TASK A:
Name every geographic place in the page about the Beyond the Fattening Room project, each once.
TASK B:
Translate this sentence from the page about the Beyond the Fattening Room project into Spanish: "The project is generously funded by the Arts and Humanities Research Council (AHRC)."
TASK C:
According to the page about the Beyond the Fattening Room project, who leads the project?

== TEXT EXCERPT ==

About

The project

Beyond the Fattening Room puts five wooden figures depicting ‘fattening room’ maidens from the University of Birmingham’s African Collection in dialogue with women’s contemporary lived experiences in Calabar, south-eastern Nigeria.

By using art to elicit women’s life stories in Nigeria, the project deepens understanding of female journeys towards social maturation and experiences of motherhood. In Calabar, this research will contribute to urgent local debates on maternal care best practice, and the project will share its findings and its research methodologies with women’s health rights organisations in the region. For the University of Birmingham, the social research undertaken in Calabar will help University Collections communicate the contemporary significance of ‘fattening rooms’ and the art objects it manages. A series of public-facing exhibitions in Birmingham and Calabar aim to generate further conversation on the art objects and female coming of age practices. The project creates a case study for how UK-based African art collections can care for their objects and engage diverse publics.

Beyond the Fattening Room is a collaborative project led by Dr Juliet Gilbert at the University of Birmingham. Read more about the Project Team here [hyperlink to Team page]. The project is generously funded by the Arts and Humanities Research Council (AHRC).

===
== PROVIDED INFORMATION ==

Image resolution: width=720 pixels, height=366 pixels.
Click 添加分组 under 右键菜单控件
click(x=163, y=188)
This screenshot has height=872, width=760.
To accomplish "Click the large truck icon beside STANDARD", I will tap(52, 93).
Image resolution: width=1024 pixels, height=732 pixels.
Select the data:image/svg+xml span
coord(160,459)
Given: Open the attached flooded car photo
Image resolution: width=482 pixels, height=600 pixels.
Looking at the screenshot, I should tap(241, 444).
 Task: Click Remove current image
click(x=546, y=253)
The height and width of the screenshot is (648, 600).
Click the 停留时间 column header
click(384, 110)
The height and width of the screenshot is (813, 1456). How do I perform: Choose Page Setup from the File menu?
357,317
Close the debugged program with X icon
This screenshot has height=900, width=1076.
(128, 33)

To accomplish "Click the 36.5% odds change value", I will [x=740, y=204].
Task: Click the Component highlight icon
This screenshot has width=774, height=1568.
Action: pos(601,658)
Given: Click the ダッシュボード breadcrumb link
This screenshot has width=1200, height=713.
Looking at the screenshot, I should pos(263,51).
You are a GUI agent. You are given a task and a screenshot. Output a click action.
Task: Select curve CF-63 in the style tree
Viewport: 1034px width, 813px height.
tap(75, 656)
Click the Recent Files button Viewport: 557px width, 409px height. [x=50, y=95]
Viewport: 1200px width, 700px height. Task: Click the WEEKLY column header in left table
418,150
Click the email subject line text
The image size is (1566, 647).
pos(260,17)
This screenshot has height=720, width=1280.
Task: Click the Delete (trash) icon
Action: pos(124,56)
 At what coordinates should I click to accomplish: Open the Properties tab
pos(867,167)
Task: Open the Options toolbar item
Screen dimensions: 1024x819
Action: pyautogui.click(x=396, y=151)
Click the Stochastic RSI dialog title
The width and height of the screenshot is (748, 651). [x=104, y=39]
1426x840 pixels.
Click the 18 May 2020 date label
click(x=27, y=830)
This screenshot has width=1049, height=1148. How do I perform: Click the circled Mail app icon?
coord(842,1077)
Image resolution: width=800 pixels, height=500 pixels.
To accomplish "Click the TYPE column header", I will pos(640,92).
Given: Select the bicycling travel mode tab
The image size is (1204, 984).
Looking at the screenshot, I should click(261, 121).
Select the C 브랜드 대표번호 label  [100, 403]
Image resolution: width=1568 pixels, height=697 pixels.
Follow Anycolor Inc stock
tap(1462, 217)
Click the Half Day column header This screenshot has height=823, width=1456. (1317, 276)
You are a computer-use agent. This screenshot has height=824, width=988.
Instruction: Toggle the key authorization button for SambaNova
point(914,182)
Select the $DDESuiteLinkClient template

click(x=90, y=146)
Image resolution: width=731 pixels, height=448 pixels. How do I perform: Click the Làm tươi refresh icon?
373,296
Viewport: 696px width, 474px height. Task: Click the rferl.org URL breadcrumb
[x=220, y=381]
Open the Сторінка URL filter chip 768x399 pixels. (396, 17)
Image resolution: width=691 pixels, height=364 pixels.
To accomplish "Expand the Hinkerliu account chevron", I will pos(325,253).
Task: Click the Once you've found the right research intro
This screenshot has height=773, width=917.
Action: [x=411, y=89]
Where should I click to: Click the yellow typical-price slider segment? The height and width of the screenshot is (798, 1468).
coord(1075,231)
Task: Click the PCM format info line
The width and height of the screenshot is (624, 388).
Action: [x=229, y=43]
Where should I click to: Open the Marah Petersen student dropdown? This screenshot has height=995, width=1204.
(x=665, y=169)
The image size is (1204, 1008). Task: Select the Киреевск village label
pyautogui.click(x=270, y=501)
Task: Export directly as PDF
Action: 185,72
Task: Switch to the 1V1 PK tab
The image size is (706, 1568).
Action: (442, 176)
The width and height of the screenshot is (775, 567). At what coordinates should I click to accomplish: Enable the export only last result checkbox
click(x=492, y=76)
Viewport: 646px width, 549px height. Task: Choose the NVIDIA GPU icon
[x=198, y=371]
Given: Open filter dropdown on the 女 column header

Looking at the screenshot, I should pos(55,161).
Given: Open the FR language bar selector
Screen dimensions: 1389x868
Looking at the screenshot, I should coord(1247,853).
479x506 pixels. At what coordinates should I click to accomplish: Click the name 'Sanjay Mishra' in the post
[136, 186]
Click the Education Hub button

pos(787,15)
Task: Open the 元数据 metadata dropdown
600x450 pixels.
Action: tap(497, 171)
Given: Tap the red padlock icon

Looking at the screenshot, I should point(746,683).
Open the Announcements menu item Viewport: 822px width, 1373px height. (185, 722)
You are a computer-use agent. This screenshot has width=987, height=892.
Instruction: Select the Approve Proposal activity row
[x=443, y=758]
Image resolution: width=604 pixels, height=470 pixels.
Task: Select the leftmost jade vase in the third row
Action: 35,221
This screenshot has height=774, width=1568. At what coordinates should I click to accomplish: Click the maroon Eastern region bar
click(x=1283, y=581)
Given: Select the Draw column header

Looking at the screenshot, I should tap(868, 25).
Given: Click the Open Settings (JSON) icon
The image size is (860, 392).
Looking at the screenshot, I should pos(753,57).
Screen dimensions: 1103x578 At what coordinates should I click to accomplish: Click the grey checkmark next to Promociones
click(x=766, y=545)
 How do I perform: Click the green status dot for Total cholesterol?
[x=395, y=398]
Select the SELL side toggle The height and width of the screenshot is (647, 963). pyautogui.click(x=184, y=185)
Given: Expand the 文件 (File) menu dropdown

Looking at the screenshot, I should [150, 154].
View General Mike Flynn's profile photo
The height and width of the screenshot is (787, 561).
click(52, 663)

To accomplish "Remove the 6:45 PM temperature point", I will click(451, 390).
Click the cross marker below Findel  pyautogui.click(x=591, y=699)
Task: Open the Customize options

===

SOLUTION A:
Calabar, Nigeria, Birmingham, UK

SOLUTION B:
El proyecto está generosamente financiado por el Arts and Humanities Research Council (AHRC).

SOLUTION C:
Dr Juliet Gilbert at the University of Birmingham.